Menurut P2NOT, indikasi ini bukan sekadar perkara temuan barang bukti, tapi gambaran nyata lemahnya sistem pengamanan di laut—terutama pada satuan kepolisian perairan (Polairud). Yang lebih mengkhawatirkan, temuan sabu itu justru bukan dari operasi resmi, tapi berasal dari laporan masyarakat yang diteruskan ke Koramil setempat, lalu dikonfirmasi bersama pihak Polsek Masalembu di lokasi kejadian.
“Ini bukan temuan biasa. Ini sinyal keras bahwa jalur laut kita sudah ditarget sebagai jalur masuk narkoba.

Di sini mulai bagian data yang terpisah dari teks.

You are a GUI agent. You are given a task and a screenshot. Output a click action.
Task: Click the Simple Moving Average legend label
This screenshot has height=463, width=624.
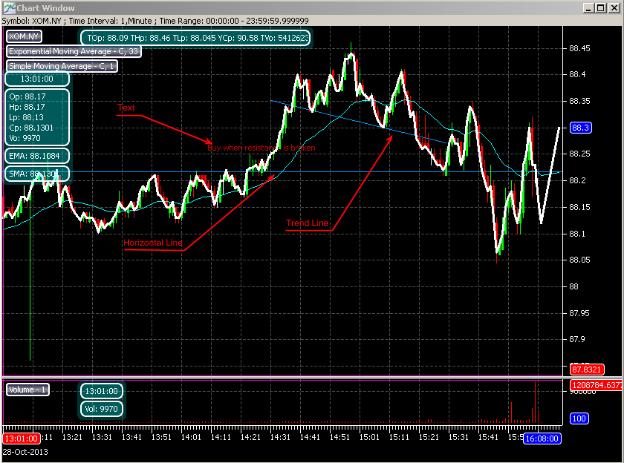tap(62, 65)
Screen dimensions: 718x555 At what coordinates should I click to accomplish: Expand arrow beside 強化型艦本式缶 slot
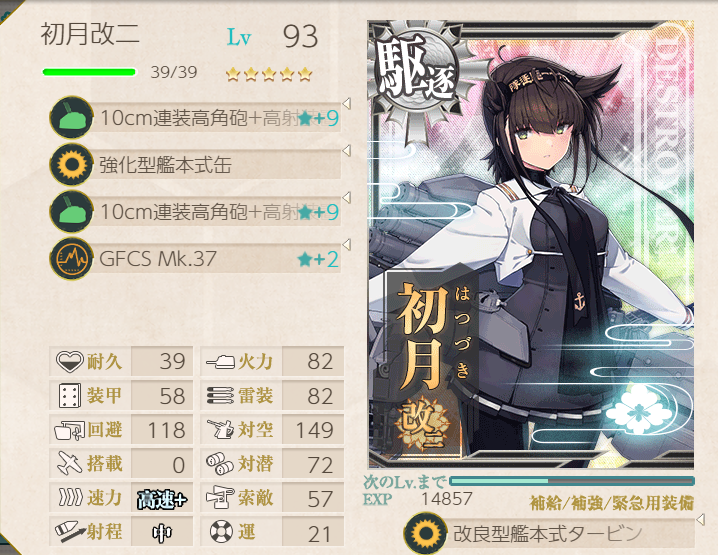pyautogui.click(x=347, y=150)
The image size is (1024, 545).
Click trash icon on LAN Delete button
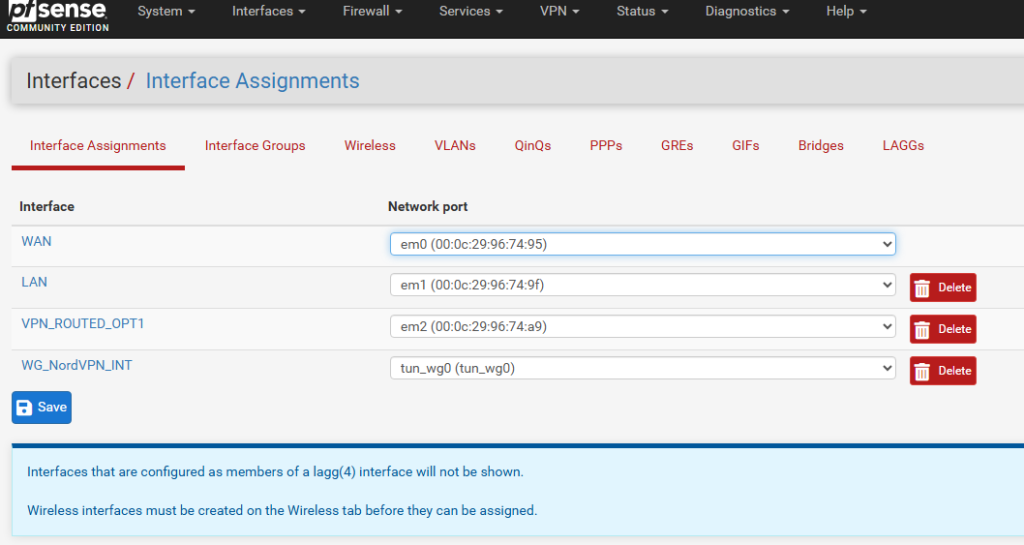click(x=923, y=288)
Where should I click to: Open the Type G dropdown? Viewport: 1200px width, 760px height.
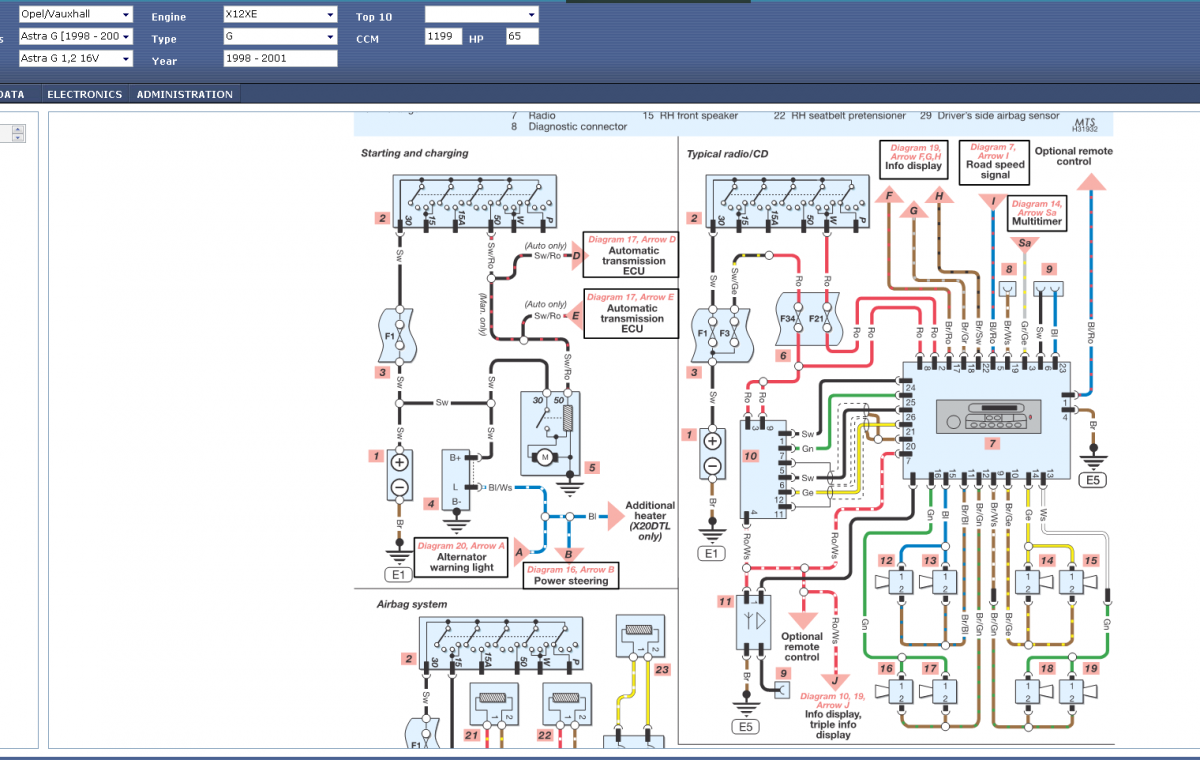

Kalau 35 kilogram bisa masuk dan nyaris tak terdeteksi aparat, bayangkan berapa yang lolos tanpa jejak,” tegas P2NOT.
Tidak berhenti di situ, hari ini masyarakat kembali menyerahkan tambahan sabu-sabu seberat 3 kilogram, sehingga total berat mencapai 38 kilogram. Jika dihitung dengan asumsi pemakaian per gram per orang, maka ada sekitar 38.000 jiwa yang bisa diselamatkan. Dari sisi nilai ekonomi gelap, jumlah tersebut setara dengan hampir Rp40 miliar.
P2NOT mendesak Polri, Polda Jawa Timur, dan BNN Provinsi Jawa Timur untuk mengusut tuntas jaringan yang terlibat. Ia juga menekankan pentingnya pemberian penghargaan bagi para nelayan yang berjasa menemukan dan melaporkan barang haram tersebut.
“Tanpa masyarakat, negara tidak tahu. Sudah semestinya Polri, BNN, dan bahkan TNI memberi reward kepada nelayan. Ini bukan hanya soal narkoba, ini soal nyawa bangsa,” tandasnya.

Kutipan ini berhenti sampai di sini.